■ **Document extract**

Application for review of the Tribunal decision

  1. On 23 April 2007, the applicant filed an application for review in this Court under s.39B of the Judiciary Act, which contained the following grounds:

    1.  The RRT had jurisdictional errors in their decision, they did not consider all the evidence before they make their decision.

    2.  The RRT has failed to carry out their responsibilities and I face real danger if I go back to my country.

  2. On the first Court date, the applicant indicated that he wished to participate in the Court’s free legal advice scheme. The Court file shows that he was subsequently allocated a panel adviser and that the advice was prepared and sent to him because the adviser was unable to contact him to arrange a conference. The applicant was also granted leave to file an amended application giving complete particulars of each ground of review relied upon by 13 July 2007. The applicant confirmed at the final hearing that he had not filed an amended application. Also on the first Court date, the applicant was given leave to file written submissions 14 days prior to the final hearing. He also confirmed that this order had not been complied with.

Submissions and reasons

  1. The applicant is a self-represented litigant who appeared with the assistance of a Mandarin interpreter. The applicant also declined to make oral submissions in support of his application.

  2. Mr Smith filed written submissions in response to the only ground in the application – that the Tribunal failed to consider all of the evidence. Mr Smith submits that the evidence before the Tribunal consisted of the Department file (including the original protection visa application and supporting statement), independent source evidence about the political situation in China and the applicant’s oral evidence at the Tribunal hearing. It is submitted that the Tribunal considered each of these categories of information and its consideration is set out in the decision (CB 61, 62-64).

  3. In the absence of any particulars in the original pleadings and any written or oral submissions identifying which parts of the evidence were ignored or not considered, it is not apparent from a reading of the Tribunal decision that this allegation can be sustained.

■ **Work order A**
Do the following statements agree with the court's review decision? Answer yes or no for each, quoting the words of the decision that settle it. (i) The applicant filed an amended application before the final hearing. (ii) The applicant appeared with the assistance of a Mandarin interpreter. (iii) Mr Smith's written submissions responded to the ground that the Tribunal failed to consider all of the evidence.
■ **Work order B**
Please quote the court's review decision word for word, from "Submissions and reasons" down to "of his application.".
■ **Work order C**
Write the next part of the court's review decision, following on from its last sentence.

■ **Record excerpts**
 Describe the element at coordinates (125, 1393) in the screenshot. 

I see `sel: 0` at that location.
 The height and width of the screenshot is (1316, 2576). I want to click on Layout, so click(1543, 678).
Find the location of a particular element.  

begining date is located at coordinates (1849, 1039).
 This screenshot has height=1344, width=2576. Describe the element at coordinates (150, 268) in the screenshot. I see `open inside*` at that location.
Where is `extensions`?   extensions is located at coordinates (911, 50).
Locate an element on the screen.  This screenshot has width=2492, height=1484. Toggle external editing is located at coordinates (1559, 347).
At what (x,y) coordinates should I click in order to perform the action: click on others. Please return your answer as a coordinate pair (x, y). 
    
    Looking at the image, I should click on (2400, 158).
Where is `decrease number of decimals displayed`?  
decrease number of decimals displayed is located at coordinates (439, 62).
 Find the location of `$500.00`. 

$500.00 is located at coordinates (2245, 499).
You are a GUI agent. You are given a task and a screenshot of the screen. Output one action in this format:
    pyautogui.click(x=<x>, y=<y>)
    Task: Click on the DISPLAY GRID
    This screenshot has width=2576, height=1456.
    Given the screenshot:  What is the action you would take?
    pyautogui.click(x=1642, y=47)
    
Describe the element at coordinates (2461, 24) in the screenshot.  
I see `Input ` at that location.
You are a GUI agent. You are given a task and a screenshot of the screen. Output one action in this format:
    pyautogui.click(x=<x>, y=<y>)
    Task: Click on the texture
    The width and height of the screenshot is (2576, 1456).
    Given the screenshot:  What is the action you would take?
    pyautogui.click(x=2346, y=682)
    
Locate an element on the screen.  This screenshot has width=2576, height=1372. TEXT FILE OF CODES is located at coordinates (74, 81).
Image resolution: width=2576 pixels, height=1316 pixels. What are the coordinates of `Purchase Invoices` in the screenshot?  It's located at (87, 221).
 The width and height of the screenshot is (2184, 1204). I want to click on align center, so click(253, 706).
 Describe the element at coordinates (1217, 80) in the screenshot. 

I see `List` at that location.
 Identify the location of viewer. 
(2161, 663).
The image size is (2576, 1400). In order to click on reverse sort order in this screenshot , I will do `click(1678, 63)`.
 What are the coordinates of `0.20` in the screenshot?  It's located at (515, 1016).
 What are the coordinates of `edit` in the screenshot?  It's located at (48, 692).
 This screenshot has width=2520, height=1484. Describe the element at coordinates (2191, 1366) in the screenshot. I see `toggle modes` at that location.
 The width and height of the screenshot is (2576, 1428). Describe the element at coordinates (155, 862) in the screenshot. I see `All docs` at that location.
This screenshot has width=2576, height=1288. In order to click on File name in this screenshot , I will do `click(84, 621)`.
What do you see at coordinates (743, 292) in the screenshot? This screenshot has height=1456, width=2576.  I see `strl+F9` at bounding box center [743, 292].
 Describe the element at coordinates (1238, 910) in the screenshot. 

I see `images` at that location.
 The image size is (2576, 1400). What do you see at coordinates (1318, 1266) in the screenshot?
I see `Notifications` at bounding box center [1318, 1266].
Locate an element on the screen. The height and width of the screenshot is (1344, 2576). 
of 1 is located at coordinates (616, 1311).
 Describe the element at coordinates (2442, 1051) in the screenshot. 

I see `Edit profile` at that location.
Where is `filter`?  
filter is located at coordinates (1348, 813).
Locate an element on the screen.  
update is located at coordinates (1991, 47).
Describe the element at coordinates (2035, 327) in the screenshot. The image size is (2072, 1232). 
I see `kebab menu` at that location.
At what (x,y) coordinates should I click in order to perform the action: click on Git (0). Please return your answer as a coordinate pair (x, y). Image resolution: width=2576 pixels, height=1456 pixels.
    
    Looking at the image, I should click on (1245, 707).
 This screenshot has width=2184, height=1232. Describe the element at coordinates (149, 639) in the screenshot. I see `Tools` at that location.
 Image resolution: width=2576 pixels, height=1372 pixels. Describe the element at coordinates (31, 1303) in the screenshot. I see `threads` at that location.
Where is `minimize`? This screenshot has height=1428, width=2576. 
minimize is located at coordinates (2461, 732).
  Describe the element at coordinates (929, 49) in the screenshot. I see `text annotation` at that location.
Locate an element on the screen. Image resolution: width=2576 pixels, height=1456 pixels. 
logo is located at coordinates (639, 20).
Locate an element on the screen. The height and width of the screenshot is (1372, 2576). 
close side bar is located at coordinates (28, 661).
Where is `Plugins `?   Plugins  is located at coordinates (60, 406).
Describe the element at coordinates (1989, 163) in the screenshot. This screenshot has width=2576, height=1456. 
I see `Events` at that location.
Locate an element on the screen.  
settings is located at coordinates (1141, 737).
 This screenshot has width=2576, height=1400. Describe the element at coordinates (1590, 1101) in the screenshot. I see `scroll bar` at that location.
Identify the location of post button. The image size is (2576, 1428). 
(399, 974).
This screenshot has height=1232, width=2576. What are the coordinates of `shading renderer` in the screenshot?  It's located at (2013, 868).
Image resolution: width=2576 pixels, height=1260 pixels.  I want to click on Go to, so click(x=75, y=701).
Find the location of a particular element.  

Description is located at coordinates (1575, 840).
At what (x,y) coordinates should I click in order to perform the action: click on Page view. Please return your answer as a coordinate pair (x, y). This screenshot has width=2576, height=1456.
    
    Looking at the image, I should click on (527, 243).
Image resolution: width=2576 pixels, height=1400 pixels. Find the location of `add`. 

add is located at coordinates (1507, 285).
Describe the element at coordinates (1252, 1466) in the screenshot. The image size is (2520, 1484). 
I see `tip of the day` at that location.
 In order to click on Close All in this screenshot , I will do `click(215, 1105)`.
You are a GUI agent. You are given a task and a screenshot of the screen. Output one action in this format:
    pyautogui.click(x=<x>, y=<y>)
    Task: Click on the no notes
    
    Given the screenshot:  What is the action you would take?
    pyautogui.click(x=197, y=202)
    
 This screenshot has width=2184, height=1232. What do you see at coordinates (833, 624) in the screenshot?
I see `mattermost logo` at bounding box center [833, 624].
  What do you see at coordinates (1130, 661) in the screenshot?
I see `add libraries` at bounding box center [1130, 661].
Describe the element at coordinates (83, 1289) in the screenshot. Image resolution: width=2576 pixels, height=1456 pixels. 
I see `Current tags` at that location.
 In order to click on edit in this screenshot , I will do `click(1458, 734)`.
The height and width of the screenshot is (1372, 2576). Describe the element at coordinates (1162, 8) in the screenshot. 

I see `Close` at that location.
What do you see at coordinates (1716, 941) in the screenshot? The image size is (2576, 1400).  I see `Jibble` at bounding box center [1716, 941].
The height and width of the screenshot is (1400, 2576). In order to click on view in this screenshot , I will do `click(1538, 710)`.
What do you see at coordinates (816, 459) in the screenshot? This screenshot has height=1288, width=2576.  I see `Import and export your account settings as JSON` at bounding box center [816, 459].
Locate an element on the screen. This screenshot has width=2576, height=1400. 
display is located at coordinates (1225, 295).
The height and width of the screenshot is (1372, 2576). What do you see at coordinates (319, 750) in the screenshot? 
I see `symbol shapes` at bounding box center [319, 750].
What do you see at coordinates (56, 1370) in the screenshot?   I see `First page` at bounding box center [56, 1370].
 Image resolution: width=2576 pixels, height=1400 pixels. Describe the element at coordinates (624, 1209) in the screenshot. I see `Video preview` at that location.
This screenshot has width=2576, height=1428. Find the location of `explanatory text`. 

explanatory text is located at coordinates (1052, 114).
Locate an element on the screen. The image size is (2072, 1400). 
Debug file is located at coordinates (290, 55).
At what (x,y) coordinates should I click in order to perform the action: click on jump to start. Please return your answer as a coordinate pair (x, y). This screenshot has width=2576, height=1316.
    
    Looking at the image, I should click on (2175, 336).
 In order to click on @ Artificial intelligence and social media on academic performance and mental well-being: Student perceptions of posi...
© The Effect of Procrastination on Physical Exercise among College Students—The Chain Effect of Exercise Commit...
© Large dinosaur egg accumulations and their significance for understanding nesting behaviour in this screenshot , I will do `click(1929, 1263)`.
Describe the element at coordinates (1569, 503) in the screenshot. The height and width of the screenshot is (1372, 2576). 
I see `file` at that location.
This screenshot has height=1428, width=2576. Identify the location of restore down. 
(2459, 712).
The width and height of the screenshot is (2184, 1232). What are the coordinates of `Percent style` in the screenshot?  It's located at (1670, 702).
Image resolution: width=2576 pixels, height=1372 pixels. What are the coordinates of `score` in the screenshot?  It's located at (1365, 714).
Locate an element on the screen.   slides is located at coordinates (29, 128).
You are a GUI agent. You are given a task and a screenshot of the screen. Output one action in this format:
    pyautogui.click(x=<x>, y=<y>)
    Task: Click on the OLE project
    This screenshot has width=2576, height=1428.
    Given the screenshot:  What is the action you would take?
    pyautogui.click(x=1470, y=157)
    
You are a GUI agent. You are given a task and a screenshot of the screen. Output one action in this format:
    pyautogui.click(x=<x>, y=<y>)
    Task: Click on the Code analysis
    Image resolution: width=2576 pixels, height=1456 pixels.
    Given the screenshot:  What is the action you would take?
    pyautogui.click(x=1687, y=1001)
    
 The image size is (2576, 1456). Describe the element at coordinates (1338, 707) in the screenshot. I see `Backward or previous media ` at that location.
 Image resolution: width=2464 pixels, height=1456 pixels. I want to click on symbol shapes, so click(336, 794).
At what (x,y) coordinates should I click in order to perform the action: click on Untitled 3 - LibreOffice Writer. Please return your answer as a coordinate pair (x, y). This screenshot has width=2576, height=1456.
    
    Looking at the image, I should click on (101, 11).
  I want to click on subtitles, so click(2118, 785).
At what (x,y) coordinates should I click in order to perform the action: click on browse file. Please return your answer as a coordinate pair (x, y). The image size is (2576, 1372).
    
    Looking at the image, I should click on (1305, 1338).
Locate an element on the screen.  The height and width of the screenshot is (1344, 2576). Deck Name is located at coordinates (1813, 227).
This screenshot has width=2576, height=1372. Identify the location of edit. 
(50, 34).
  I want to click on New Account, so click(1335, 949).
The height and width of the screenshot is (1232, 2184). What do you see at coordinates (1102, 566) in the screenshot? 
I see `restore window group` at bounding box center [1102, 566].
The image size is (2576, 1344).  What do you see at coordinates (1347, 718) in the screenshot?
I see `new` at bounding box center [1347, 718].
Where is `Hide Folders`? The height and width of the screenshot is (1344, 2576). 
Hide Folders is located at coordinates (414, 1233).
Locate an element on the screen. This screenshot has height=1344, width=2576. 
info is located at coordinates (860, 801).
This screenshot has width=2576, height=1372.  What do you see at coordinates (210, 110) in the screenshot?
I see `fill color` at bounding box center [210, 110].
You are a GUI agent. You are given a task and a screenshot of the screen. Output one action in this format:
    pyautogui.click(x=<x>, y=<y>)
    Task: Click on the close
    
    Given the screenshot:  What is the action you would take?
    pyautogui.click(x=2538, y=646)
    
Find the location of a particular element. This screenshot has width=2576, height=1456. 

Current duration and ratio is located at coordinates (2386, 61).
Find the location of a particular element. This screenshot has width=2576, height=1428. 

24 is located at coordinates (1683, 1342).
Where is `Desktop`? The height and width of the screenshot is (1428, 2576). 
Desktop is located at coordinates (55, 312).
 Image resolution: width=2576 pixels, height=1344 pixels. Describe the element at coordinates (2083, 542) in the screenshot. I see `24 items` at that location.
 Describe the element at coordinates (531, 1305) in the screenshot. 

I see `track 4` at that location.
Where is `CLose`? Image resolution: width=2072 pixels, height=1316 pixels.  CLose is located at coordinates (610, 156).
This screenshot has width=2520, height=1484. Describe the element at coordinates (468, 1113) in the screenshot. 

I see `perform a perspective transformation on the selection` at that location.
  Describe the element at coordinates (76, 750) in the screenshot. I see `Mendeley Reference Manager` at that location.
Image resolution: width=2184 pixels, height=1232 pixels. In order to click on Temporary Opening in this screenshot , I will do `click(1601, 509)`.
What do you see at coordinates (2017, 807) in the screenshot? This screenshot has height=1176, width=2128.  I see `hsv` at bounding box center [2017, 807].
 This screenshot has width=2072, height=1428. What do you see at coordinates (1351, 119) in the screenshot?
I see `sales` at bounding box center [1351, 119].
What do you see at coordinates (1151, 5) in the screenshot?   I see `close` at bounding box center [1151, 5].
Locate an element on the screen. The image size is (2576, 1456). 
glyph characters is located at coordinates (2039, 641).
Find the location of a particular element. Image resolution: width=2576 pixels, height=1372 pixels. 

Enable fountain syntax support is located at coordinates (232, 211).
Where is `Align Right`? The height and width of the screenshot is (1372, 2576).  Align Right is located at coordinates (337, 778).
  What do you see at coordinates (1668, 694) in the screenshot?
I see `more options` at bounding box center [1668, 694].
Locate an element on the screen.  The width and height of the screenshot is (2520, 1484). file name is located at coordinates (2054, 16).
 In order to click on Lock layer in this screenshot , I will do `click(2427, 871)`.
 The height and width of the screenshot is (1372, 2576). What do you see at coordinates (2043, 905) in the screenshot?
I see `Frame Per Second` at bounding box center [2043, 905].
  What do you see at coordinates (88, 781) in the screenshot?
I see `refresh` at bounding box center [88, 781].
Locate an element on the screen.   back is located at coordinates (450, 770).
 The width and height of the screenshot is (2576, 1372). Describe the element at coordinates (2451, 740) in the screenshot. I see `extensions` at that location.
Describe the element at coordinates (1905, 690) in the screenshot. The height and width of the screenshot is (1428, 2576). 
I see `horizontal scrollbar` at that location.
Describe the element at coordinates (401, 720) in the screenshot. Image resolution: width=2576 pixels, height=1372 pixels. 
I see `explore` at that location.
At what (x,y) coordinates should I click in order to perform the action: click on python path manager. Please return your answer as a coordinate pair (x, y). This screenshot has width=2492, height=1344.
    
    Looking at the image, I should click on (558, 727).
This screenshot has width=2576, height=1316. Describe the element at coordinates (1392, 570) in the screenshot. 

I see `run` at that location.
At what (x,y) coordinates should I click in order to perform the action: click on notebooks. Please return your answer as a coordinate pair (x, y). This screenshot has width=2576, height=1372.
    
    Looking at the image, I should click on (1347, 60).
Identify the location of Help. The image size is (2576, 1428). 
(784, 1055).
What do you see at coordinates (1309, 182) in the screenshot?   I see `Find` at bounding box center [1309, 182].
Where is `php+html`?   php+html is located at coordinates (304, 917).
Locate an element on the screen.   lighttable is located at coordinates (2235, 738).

■ **Answer A**
(i) No: "The applicant confirmed at the final hearing that he had not filed an amended application."
(ii) Yes: "The applicant is a self-represented litigant who appeared with the assistance of a Mandarin interpreter."
(iii) Yes: "Mr Smith filed written submissions in response to the only ground in the application – that the Tribunal failed to consider all of the evidence."

■ **Answer B**
Submissions and reasons

  1. The applicant is a self-represented litigant who appeared with the assistance of a Mandarin interpreter. The applicant also declined to make oral submissions in support of his application.

■ **Answer C**
  4. It is clearly established that any evidence which the Tribunal relies upon must be recorded in the decision. Evidence which the Tribunal considers has no bearing on its decision does not need to be identified, recorded or explained by the Tribunal. On a fair reading of the Tribunal decision, it is not apparent that any material it relied upon in making its decision was not referred to.

  5. The applicant acknowledged that he had received a copy of the first respondent’s written submissions. He declined to make any submissions in response to those written submissions.

  6. I have read the contents of the Court Book and the Tribunal decision and it is not apparent from the face of those documents that the Tribunal has made any jurisdictional error in its decision-making process. In the circumstances, I am satisfied that no jurisdictional error exists in the Tribunal decision.

Conclusion

  1. I am satisfied that neither of the grounds contained in the application filed in these proceedings can be sustained, nor is it apparent from a fair reading of the Tribunal decision that it contains any jurisdictional error. The application should be dismissed.

  2. I am satisfied that an order for costs should be made in this matter. I order that the applicant pay the first respondent’s costs and disbursements of and incidental to this application.

I certify that the preceding sixteen (16) paragraphs are a true copy of the reasons for judgment of Lloyd-Jones FM.